(Dataset records)
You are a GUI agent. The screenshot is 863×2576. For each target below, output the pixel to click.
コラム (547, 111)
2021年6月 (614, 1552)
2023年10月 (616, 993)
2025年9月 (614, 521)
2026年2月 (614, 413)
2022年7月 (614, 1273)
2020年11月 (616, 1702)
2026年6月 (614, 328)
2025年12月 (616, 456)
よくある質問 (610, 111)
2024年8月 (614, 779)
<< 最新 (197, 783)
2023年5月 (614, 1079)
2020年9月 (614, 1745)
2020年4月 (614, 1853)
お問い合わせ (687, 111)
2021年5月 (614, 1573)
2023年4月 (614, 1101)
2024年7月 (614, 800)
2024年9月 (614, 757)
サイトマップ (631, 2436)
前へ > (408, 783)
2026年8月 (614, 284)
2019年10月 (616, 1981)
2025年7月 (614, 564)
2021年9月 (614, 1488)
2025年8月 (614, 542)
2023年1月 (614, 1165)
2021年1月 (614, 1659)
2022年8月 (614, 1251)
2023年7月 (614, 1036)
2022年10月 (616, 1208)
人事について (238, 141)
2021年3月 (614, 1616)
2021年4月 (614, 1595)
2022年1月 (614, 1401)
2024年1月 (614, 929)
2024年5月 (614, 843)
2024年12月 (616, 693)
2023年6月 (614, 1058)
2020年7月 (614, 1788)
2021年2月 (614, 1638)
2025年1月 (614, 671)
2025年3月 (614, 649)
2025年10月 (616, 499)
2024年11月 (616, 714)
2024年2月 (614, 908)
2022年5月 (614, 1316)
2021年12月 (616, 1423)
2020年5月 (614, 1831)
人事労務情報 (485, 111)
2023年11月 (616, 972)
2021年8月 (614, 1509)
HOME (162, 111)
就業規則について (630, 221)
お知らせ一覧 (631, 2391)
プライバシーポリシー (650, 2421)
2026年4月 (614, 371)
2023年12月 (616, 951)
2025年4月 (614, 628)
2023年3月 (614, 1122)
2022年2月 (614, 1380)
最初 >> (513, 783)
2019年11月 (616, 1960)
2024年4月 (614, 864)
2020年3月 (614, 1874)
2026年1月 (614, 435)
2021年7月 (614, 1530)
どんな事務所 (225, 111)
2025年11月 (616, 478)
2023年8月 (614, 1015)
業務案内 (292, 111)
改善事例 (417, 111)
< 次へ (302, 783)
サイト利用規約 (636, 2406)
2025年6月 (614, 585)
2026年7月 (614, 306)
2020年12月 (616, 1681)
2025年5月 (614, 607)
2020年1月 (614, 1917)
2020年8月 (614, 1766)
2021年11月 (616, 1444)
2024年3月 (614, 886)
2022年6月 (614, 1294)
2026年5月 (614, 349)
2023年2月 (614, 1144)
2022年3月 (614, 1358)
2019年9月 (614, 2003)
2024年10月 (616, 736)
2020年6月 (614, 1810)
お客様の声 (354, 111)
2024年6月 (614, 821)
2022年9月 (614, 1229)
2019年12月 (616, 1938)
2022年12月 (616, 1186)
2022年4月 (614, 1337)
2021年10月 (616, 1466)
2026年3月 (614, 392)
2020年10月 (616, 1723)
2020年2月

- [BRIEF] Make a precise copy of the records in their entirety.

- [RESPONSE]
You are a GUI agent. The screenshot is 863×2576. For each target below, output the pixel to click.
コラム (547, 111)
2021年6月 (614, 1552)
2023年10月 (616, 993)
2025年9月 (614, 521)
2026年2月 (614, 413)
2022年7月 (614, 1273)
2020年11月 (616, 1702)
2026年6月 (614, 328)
2025年12月 (616, 456)
よくある質問 (610, 111)
2024年8月 (614, 779)
<< 最新 (197, 783)
2023年5月 (614, 1079)
2020年9月 (614, 1745)
2020年4月 (614, 1853)
お問い合わせ (687, 111)
2021年5月 (614, 1573)
2023年4月 (614, 1101)
2024年7月 (614, 800)
2024年9月 (614, 757)
サイトマップ (631, 2436)
前へ > (408, 783)
2026年8月 (614, 284)
2019年10月 (616, 1981)
2025年7月 (614, 564)
2021年9月 (614, 1488)
2025年8月 (614, 542)
2023年1月 (614, 1165)
2021年1月 (614, 1659)
2022年8月 (614, 1251)
2023年7月 (614, 1036)
2022年10月 (616, 1208)
人事について (238, 141)
2021年3月 (614, 1616)
2021年4月 (614, 1595)
2022年1月 (614, 1401)
2024年1月 (614, 929)
2024年5月 (614, 843)
2024年12月 (616, 693)
2023年6月 (614, 1058)
2020年7月 (614, 1788)
2021年2月 (614, 1638)
2025年1月 (614, 671)
2025年3月 (614, 649)
2025年10月 (616, 499)
2024年11月 (616, 714)
2024年2月 (614, 908)
2022年5月 (614, 1316)
2021年12月 (616, 1423)
2020年5月 (614, 1831)
人事労務情報 (485, 111)
2023年11月 (616, 972)
2021年8月 (614, 1509)
HOME (162, 111)
就業規則について (630, 221)
お知らせ一覧 (631, 2391)
プライバシーポリシー (650, 2421)
2026年4月 (614, 371)
2023年12月 (616, 951)
2025年4月 (614, 628)
2023年3月 (614, 1122)
2022年2月 (614, 1380)
最初 >> (513, 783)
2019年11月 (616, 1960)
2024年4月 (614, 864)
2020年3月 (614, 1874)
2026年1月 (614, 435)
2021年7月 (614, 1530)
どんな事務所 (225, 111)
2025年11月 (616, 478)
2023年8月 (614, 1015)
業務案内 (292, 111)
改善事例 (417, 111)
< 次へ (302, 783)
サイト利用規約 (636, 2406)
2025年6月 (614, 585)
2026年7月 (614, 306)
2020年12月 (616, 1681)
2025年5月 (614, 607)
2020年1月 (614, 1917)
2020年8月 (614, 1766)
2021年11月 (616, 1444)
2024年3月 (614, 886)
2022年6月 (614, 1294)
2026年5月 (614, 349)
2023年2月 (614, 1144)
2022年3月 (614, 1358)
2019年9月 (614, 2003)
2024年10月 (616, 736)
2020年6月 (614, 1810)
お客様の声 (354, 111)
2024年6月 (614, 821)
2022年9月 (614, 1229)
2019年12月 (616, 1938)
2022年12月 (616, 1186)
2022年4月 (614, 1337)
2021年10月 (616, 1466)
2026年3月 (614, 392)
2020年10月 (616, 1723)
2020年2月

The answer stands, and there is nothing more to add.